Les systèmes d’intelligence artificielle (IA) devraient révolutionner de nombreux aspects de la vie quotidienne. Des applications pratiques lui ont déjà été trouvées et offrent des perspectives prometteuses. L’Union européenne souhaite ne pas prendre de retard dans ce domaine et a lancé plusieurs expérimentations, dont le projet iBorderCtrl.
Le contrôle aux frontières par intelligence artificielle
iBorderCtrl est un projet de la Commission européenne. Il a pour ambition de mettre l’IA au service des gardes-frontières. Ce sont en tout plus de 4,5 millions d’euros qui y ont été investis entre 2016 et 2019. Une expérimentation aux frontières de l’espace Schengen a ensuite été réalisée dans trois États membres : la Hongrie, la Grèce et la Lettonie.
Parmi plusieurs fonctionnalités, son détecteur de mensonge est particulièrement mis en avant. Sur la base du volontariat, les personnes souhaitant entrer sur le territoire de l’espace Schengen devaient répondre à une série de questions sur une application dédiée en se filmant.

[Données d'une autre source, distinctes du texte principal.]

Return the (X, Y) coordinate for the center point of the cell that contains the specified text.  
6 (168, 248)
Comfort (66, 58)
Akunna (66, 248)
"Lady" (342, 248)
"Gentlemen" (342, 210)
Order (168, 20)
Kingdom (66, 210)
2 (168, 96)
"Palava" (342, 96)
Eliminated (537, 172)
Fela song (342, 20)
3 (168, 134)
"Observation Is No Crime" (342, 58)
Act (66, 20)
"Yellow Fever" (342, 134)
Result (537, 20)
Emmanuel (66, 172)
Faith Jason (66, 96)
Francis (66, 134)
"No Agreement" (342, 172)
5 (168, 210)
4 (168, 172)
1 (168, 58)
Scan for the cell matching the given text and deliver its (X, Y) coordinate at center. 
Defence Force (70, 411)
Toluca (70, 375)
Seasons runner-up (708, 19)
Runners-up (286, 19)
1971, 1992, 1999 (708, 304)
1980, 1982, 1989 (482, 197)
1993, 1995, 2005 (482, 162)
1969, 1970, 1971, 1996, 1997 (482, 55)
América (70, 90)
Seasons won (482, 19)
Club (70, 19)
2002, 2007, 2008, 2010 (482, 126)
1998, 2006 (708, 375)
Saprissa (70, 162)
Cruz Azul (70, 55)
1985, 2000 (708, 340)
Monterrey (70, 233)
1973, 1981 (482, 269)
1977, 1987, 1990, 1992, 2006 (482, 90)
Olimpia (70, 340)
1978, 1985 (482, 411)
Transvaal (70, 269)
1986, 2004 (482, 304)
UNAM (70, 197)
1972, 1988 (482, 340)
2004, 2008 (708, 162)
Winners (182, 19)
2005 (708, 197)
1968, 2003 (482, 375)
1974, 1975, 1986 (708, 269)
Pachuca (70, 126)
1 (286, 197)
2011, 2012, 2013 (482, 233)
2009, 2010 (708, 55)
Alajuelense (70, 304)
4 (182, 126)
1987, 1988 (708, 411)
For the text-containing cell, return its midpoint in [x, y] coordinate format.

Grâce à cet enregistrement, des photos d’identité et un mécanisme de reconnaissance faciale, l’IA devait pouvoir analyser les micro-expressions du visage, et ainsi détecter les mensonges. Les personnes étaient par la suite classées en deux catégories : les « faibles risques » et les « hauts risques ». Cette deuxième catégorie faisait l’objet de vérifications supplémentaires plus poussées. iBorderCtrl devait donc permettre de fluidifier les contrôles aux frontières et de faciliter le travail des gardes-frontières.
Une expérimentation cible de nombreuses critiques
A la suite de l’expérimentation, de nombreuses critiques ont émergées, majoritairement de la part d’associations de défenses des droits. D’un point de vue technique tout d’abord, l’IA se trompait une fois sur quatre. Ce taux d’échec est relativement élevé, d’autant plus que l’analyse de micro-expressions pour détecter les mensonges n’est pas une science avérée.
iBorderCtrl a également été la cible de critiques d’un point de vue de l’éthique. Nombreuses sont les personnes à contester l’utilisation de l’IA dans un tel contexte et à l’aide d’un système de reconnaissance faciale. L’une des nombreuses critiques est par exemple que cette utilisation participerait à une uniformisation de la société en participant à une forme de surveillance de masse. L’absence de publication d’études d’impact, notamment en matière éthique, a été vivement regrettée.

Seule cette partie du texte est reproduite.